I want to make some general comments and I'll use Chip Sample's
posting as a foil, though I don't wish to berate him for what I
consider to be somewhat incorrect interpretation. I will have
to do a bit of cutting and pasting to make the points.
I said:
If your uncertainty in measurement of the absolute charge on
that 8e drop was +/-5% then you could not even claim that the
number of charges was 8; it could easily have been 7 or 9!
To which Chip replied:
I tend to agree with you. (Although it looks more like 11 or
12% to me).
I think this represents an error that students often make. When
I stated an uncertainty of +/- 5% in a measurement I was using a
statistical convention which means that two thirds of the time I
expect my result to be less than 5% different from the true value
of the quantity being measured. It does not mean that it will
never be farther from the true value than that. I imply that one
time in three I expect to be farther out than 5%. Now if you
reread my original statement will you still say it "looks more
like 11 or 12%"? I wouldn't.
I make the general observation that we teachers do not pay
sufficient attention to the interpretation of the results of the
experiments our students do in undergraduate laboratories. It is
unsurprising that the students often find these exercises
pointless if we do not help them to see the meaning in their
results. Chip now agrees that the experiment was rather shallow.

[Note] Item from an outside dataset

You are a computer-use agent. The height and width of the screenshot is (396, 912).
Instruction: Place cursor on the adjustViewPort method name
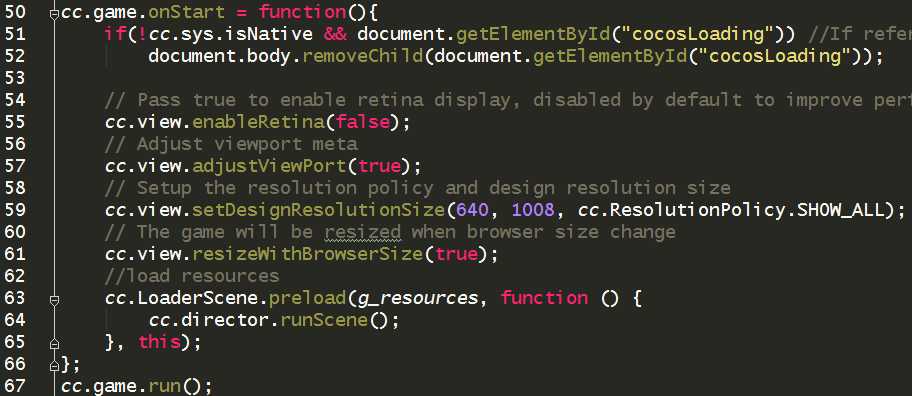[269, 167]
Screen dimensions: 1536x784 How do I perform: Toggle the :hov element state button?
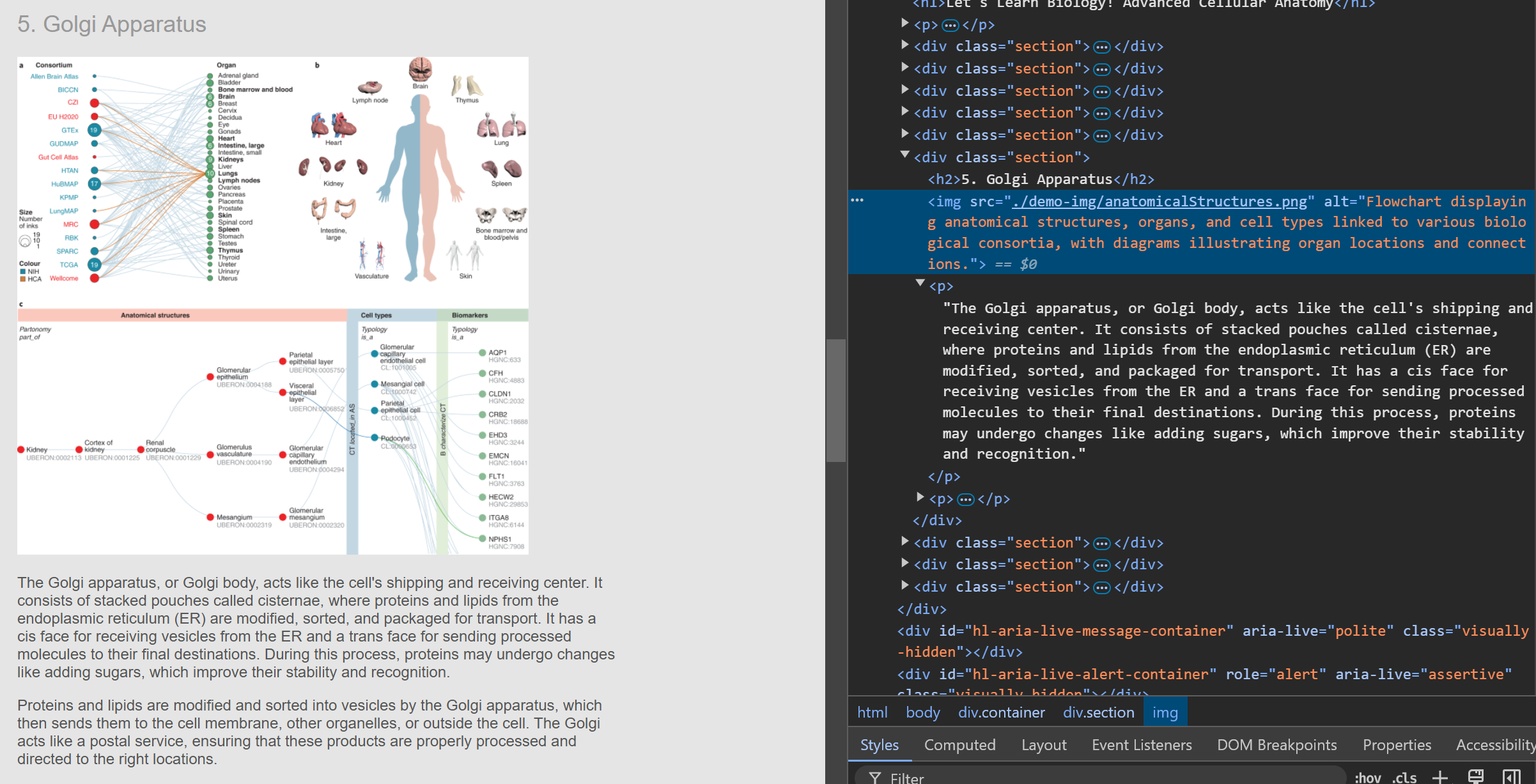(x=1367, y=778)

Should we not let on to our students that they must measure many
more than five drops to discover what Millikan discovered?
Chip's interpretation of what his professor was thinking when he
assigned this task is this:
Just guessing here, but I'll bet that the professor knew we
could measure the charges accurately enough with the equipment
at hand to get decent results (it was not a "student" apparatus),
and because we had only slide rules to do the computations, we
probably weren't required to do anymore than the minimum to get
an answer we could compare with the accepted value.
No, Chip, that's not what he was thinking. That would imply an
uncharitable interpretation of his intelligence.
I'm just guessing here, but I guess that the professor just didn't
give much thought to the point of the exercise. He was probably
being intellectually lazy; that's certainly something I am often
guilty of in teaching laboratories. I really have much lower
expectations of my students in the laboratory than is justified by
their abilities, and lower than my expectations of them in the
examinations in lecture courses. In our university we credit and
grade laboratories separately from lecture courses. Often they are
merely a component of the lecture course in other universities,
sometimes graded in a desultory manner which indicates to students
that we, the professors, do not consider them to be particularly
important. That is an intellectual crime in my view.
I performed this experiment in a course called Physics 110C at Cal
in 1956. I did use a computer to reduce my data (that computer is
now on display in the Smithsonian Museum of American History) but
with work I could have done so on a Marchant caculator. A slide
rule would have been inappropriate to the calculation as I recall.
Finally Chip says:
With computers today, one can automate the computations and data
from more drops could have been collected and analyzed in the
same amount of time. Then students can actually do "science";
analyze data and demonstrate whether, within the uncertainty of
the results, they support or contradict a particular hypothesis.
I much prefer this to measuring things with the purpose of
comparing with an accepted value.
With or without computers, I heartily agree with your preference.